Publié le 17 septembre 2021 par : M. Quatennens, Mme Autain, M. Coquerel, Mme Obono, M. Corbière, M. Bernalicis, Mme Fiat, M. Lachaud, M. Larive, M. Mélenchon, Mme Panot, M. Prud'homme, M. Ratenon, Mme Ressiguier, Mme Rubin, M. Ruffin, Mme Taurine.
L’article L. 8221‑6 du code du travail est complété par un III ainsi rédigé :
« III. – 1° Le I du présent article et l’article L. 8221‑6‑1 du présent code ne s’appliquent pas au travailleur lié à une plateforme de mise en relation par voie électronique définies à l’article 242 bis du code général des impôts lorsque celle-ci détermine les caractéristiques de la prestation de service fournie ou du bien vendu par le travailleur et fixe son prix. Le travailleur est présumé être lié à cette plateforme par un contrat de travail.

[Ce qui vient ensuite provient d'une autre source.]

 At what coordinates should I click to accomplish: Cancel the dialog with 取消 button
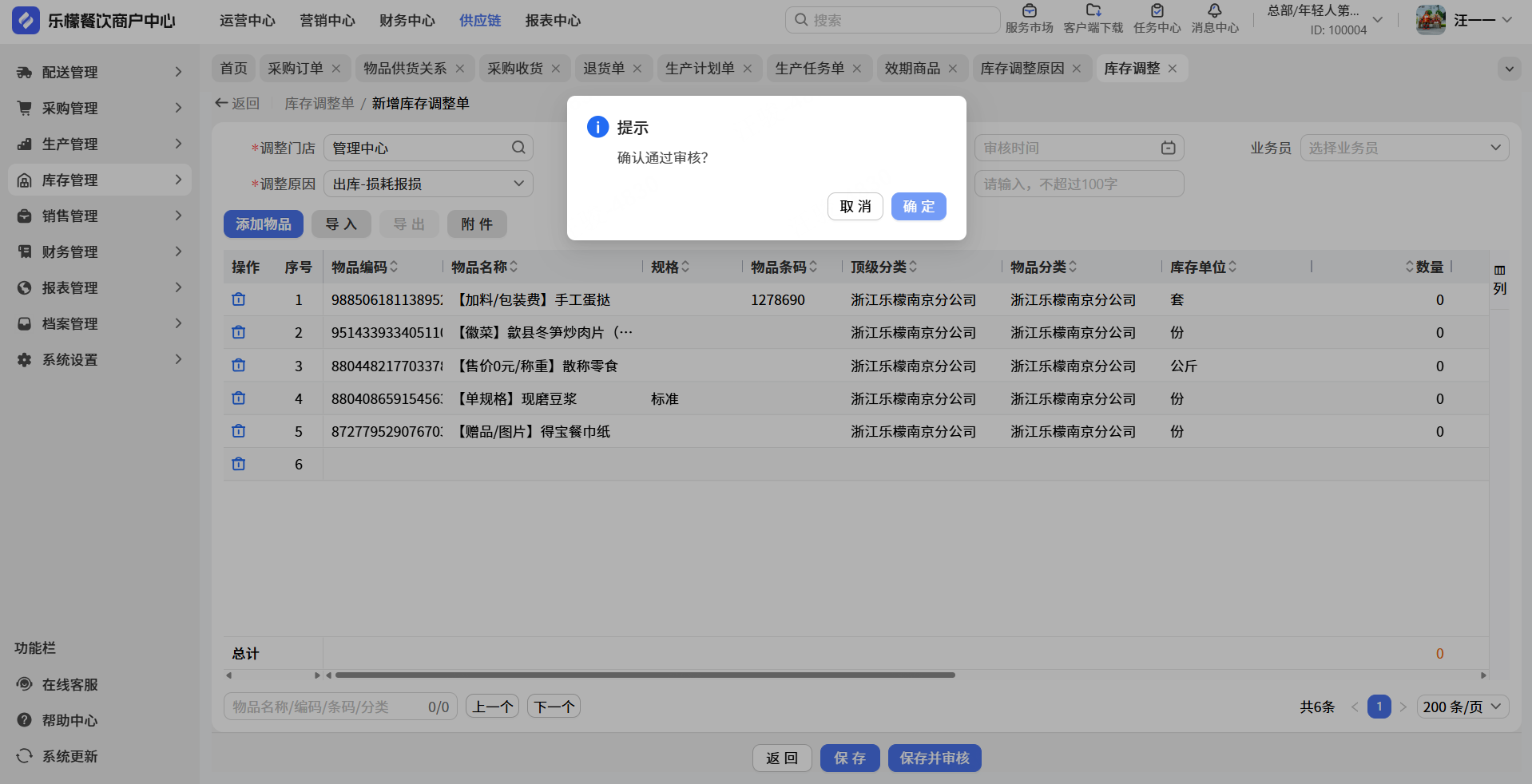[x=855, y=207]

« 2° L’inexistence d’un contrat de travail peut toutefois être établie lorsque la plateforme mentionnée au III. 1. démontre que le travailleur a exécuté sa prestation dans des conditions exclusives de tout lien de subordination juridique à l’égard de celle-ci. »

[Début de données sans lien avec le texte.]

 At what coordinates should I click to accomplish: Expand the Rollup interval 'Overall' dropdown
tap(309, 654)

Par cet amendement, nous souhaitons renverser la présomption d’indépendance des travailleurs des plateformes en une présomption de salariat.
L’émergence des plateformes a donné naissance à un nouveau type de travail reconnu par la loi comme « indépendants » mais qui, dans les faits, ne sont ni salariés, ni indépendants. Chauffeurs de VTC, livreurs à vélo, prestataires de services multiples et au volume grandissant, ces travailleurs ne sont pas libres de fixer leur tarif, d’établir leur rythme de travail et, dans de plus en plus de cas (comme les chauffeurs VTC qui louent leur voiture pour travailler) ne possèdent pas leur outil de travail. Pour certains comme les livreurs à vélo, l’uniforme est imposé.
Ces travailleurs ne sont pas, de fait, indépendants car ils n’ont aucune des libertés liées à ce statut.
Hélas, ils n’ont pas non plus les protections liées au statut de salarié : leurs accidents du travail ne sont pas indemnisés et leur plate-forme n’est pas responsable, ils n’ont pas de représentants du personnel, ils n’ont pas de salaire minimum, ils n’ont en fait aucun garantie compensatrice de leur position de subordination.
La Cour de Cassation a confirmé le 4 mars 2020 la décision de la cour d’appel de Paris du 11 janvier 2019 estimant que le lien qui unissait un ancien chauffeur à Uber était bien un « contrat de travail ». Elle acte l’existence « d’un lien de subordination entre le chauffeur et Uber lors de la connexion à la plateforme numérique, son statut d’indépendant n’étant que fictif ». En novembre 2018, la Cour de Cassation avait aussi cassé l’arrêt de la Cour d’appel de Paris du 20 avril 2017 qui refusait la requalification du contrat d’un livreur Take Eat Easy en contrat de travail, soulignant un « lien de subordination caractérisé ». Le Parlement européen, dans un rapport voté le 16 septembre, estime lui aussi que ces travailleurs doivent être présumés salariés, que la charge de la preuve doit être inversée et que toute forme de statut intermédiaire doit être repoussée.
Le rapport de Jean-Yves Frouin « Réguler les plateformes numériques de travail », remis au Premier ministre en décembre 2020, confirme les avantages de la reconnaissance du statut de salarié aux travailleurs des plateformes. Cela « règlerait immédiatement les questions de sécurité juridique », « étendrait aux travailleurs les droits et protection des salariés » le tout étant « techniquement aisé » à mettre en place et synonyme de « clarification ». Il balaie les contre-arguments habituels : « L’argument selon lequel les travailleurs des plateformes seraient eux-mêmes opposés à une telle option, semble sans doute factice ; l’argument tiré de l’alourdissement du coût de fonctionnement des plateformes paraît également spécieux, tant les allègements de cotisations sociales pour les salaires proches du SMIC sont élevés ». Cette piste n’est toutefois pas explorée car selon lui, ce n’est pas « l’hypothèse de travail des pouvoirs publics » : encore une fois le Gouvernement fait fi des droits sociaux au nom de l’avènement forcé d’une prétendue modernité économique.
L’Espagne a montré la voie en introduisant la présomption salariale pour les livreurs à vélo après concertation avec les partenaires sociaux : suivons ce chemin pour faire cesser cette situation aberrante qui désorganise massivement de plus en plus de secteurs et plonge ces salariés de fait dans la précarité.